Benchmarks designed for frontier models often underestimate small models on real-world tasks. Picking a small model based on MMLU score alone misses where small models shine — and where they fail. Better evaluation methodology directly impacts product decisions.
MMLU isn't your workload
MMLU tests broad academic knowledge. If your workload is summarizing emails or extracting entities, MMLU score barely correlates with task performance. Build a task-specific eval set; that's the only score that matters.
Length bias
Many evals penalize long-form responses. Small models that produce verbose-but-correct answers score worse than terse-and-incorrect ones. Check eval scoring; many move to LLM-as-judge with task-appropriate rubrics.

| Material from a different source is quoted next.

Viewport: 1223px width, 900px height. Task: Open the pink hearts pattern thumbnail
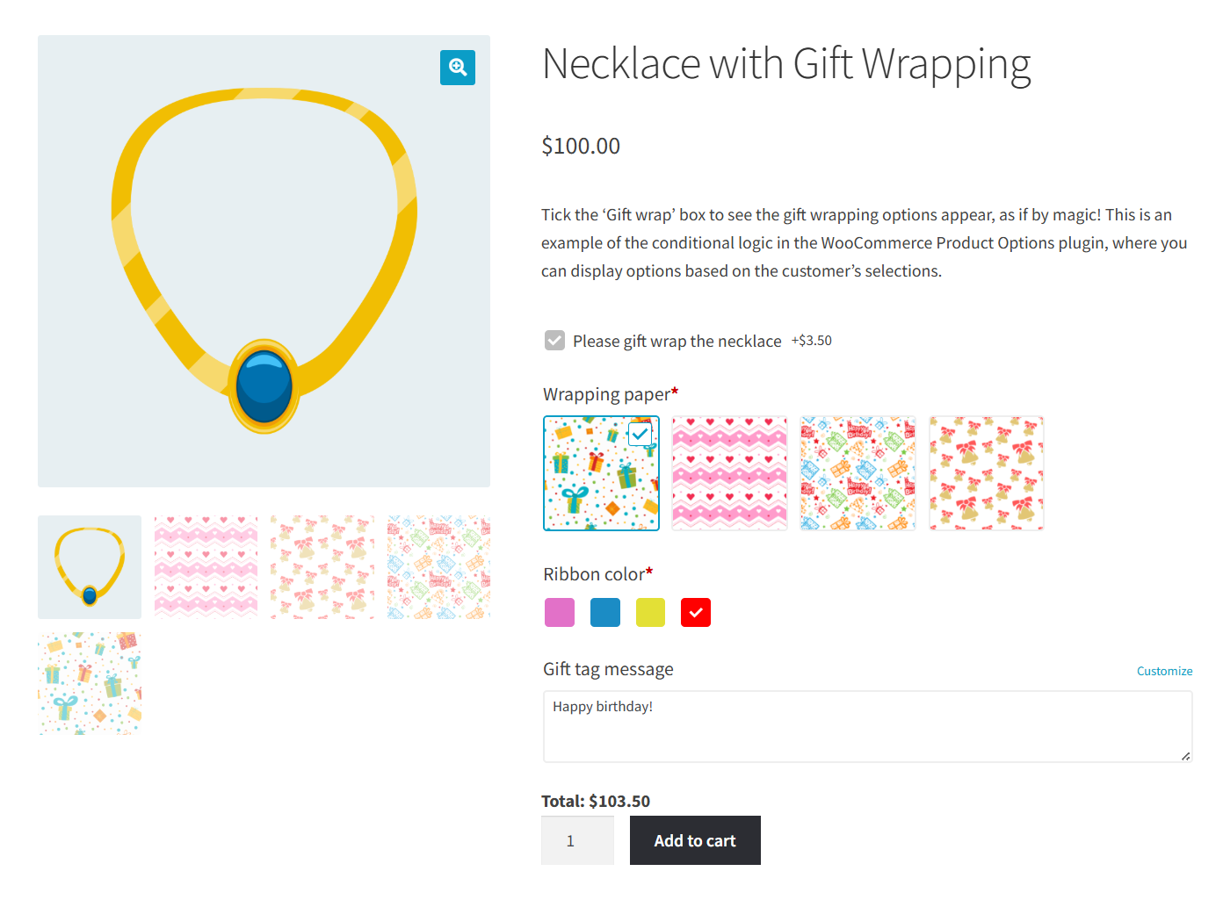(x=206, y=566)
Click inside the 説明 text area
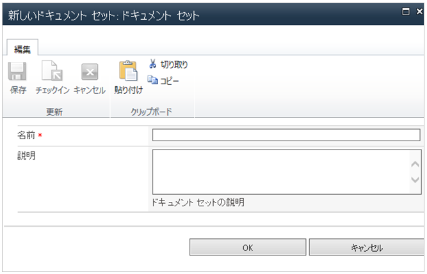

Quantization isn't free even when benchmarks say it is
Q4 model scores within 1% of Q8 on benchmarks. Then your specific edge cases (long context, code, multi-step reasoning) show 10% degradation. Always re-eval on your task post-quantization, not just at recipe-published bench scores.
Prompt engineering hides capability gaps
Big model: 'do task X' works. Small model: 'do task X' fails; 'do task X step by step using this template' succeeds. Evaluating with the same prompt for both is unfair to the small model. Allow per-model prompts in production.
Cost-adjusted scoring
70B vs 7B is a 10x cost difference. If 70B is 5% better on your eval, 7B might be the right choice. Plot cost vs quality, not raw quality. Most teams pick the wrong model because they only look at one axis.